= What the exercise asks =
Starting with the line that contains "Open the MCP Server (preview) item" and going on through the line that contains "[x=257, y=59]", reproduce those records with "product title" replaced by "product name" and everything else unchanged. Return only those lines.

= Exercise data =
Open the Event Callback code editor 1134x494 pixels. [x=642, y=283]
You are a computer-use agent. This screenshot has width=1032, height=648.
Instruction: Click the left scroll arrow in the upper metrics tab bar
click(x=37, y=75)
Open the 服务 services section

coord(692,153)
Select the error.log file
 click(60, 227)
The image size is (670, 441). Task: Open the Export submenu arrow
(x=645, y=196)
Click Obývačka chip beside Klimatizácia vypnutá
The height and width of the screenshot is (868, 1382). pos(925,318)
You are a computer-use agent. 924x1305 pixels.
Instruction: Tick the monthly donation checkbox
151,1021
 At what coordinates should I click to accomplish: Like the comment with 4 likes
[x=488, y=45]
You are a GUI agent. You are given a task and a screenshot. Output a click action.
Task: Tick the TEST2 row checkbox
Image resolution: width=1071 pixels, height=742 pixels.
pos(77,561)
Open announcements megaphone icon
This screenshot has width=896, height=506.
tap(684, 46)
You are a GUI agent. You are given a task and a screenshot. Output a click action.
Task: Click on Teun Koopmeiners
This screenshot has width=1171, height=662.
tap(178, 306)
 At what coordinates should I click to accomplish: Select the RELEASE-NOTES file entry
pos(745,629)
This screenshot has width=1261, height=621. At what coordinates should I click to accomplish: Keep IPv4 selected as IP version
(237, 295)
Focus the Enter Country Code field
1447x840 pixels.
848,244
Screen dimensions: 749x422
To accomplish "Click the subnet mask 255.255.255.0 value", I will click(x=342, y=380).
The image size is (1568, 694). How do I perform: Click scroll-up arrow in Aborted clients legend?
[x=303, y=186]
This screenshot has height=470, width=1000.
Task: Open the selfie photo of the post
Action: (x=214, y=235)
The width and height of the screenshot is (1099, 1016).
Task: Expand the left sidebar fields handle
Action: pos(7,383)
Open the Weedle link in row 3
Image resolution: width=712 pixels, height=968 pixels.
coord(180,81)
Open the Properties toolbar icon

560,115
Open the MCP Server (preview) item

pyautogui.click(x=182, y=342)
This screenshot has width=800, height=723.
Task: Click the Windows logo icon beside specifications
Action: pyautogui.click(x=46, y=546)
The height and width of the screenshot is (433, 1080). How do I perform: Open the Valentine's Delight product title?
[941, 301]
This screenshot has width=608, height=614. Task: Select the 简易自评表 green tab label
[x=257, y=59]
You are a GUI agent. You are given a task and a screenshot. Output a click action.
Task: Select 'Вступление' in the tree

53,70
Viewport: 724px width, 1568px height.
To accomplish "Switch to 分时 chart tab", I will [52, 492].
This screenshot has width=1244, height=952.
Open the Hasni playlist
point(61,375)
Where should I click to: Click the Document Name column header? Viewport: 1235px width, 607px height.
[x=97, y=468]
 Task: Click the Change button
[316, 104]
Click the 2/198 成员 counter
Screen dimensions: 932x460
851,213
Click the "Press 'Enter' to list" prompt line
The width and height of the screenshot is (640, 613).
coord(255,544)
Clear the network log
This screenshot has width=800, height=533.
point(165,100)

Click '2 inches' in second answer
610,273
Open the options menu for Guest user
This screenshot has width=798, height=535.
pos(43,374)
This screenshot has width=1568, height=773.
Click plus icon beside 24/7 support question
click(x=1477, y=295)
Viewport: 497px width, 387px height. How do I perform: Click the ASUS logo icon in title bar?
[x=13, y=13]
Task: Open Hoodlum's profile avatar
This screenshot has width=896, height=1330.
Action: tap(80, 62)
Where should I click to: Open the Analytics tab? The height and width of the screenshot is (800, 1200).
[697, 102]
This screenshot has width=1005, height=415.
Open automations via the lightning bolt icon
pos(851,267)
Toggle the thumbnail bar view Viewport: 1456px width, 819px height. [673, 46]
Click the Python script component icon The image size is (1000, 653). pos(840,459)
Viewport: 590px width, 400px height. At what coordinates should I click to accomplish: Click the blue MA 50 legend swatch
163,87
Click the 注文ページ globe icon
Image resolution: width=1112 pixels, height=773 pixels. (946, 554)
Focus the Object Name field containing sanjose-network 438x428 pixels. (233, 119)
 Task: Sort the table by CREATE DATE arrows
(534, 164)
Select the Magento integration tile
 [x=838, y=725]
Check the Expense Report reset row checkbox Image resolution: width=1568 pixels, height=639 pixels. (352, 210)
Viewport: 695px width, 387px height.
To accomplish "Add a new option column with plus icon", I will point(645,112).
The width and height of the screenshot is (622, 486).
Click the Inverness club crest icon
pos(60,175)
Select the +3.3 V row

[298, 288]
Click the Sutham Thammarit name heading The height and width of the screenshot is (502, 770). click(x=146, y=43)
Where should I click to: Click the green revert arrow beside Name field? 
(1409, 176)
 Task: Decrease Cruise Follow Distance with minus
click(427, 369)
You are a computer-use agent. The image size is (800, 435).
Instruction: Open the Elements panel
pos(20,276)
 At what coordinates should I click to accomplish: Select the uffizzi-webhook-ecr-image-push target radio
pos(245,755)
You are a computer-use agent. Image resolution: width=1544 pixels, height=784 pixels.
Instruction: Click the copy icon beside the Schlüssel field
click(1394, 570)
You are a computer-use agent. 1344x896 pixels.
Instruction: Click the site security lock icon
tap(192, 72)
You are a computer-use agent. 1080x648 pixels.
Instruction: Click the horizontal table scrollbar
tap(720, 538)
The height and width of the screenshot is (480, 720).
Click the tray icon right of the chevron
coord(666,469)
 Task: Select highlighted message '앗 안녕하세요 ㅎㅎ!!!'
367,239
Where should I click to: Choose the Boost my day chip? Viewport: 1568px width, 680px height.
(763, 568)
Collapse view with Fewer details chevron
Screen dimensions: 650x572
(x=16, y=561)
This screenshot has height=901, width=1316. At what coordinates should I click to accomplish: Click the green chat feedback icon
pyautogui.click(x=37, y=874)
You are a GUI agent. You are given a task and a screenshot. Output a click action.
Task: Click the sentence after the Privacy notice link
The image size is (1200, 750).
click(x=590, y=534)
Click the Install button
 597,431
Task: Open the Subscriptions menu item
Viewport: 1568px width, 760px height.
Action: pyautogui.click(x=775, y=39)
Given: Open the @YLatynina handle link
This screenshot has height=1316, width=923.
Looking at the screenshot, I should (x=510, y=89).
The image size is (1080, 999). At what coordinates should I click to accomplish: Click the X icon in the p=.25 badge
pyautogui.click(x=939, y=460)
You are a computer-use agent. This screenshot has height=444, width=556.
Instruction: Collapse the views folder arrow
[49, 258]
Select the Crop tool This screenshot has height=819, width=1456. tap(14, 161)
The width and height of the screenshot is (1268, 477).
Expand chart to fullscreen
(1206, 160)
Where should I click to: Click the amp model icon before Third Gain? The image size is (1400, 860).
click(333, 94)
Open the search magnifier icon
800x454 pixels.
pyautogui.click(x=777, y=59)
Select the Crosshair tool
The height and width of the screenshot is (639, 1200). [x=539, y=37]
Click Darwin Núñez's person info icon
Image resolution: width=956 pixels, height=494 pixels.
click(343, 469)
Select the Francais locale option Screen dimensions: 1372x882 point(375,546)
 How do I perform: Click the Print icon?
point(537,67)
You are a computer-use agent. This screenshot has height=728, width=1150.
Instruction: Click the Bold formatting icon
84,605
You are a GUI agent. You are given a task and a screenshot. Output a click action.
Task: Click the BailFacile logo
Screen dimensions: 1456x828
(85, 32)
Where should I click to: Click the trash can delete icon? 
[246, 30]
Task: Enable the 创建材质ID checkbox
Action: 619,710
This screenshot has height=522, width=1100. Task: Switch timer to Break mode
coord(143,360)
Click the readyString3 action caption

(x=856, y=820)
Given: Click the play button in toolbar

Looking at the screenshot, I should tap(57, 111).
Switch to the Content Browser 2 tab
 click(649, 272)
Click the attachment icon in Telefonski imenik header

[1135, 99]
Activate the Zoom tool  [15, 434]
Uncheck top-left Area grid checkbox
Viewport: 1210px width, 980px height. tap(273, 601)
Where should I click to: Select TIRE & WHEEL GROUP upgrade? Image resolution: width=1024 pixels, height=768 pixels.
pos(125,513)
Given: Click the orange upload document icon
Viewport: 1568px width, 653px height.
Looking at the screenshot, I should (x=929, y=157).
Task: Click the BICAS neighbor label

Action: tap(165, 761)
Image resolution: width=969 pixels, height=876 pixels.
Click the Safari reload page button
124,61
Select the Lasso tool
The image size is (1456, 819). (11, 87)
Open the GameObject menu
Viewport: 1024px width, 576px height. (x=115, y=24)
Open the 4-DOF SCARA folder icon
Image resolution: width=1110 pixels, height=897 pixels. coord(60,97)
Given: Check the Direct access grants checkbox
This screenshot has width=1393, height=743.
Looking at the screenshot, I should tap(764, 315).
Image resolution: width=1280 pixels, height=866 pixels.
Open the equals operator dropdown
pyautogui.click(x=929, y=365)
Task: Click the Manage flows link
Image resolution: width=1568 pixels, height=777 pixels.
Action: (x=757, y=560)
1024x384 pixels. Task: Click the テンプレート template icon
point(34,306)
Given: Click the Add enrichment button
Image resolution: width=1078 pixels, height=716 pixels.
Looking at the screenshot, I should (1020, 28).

= Worked solution =
Open the MCP Server (preview) item

pyautogui.click(x=182, y=342)
This screenshot has width=800, height=723.
Task: Click the Windows logo icon beside specifications
Action: pyautogui.click(x=46, y=546)
The height and width of the screenshot is (433, 1080). How do I perform: Open the Valentine's Delight product name?
[941, 301]
This screenshot has width=608, height=614. Task: Select the 简易自评表 green tab label
[x=257, y=59]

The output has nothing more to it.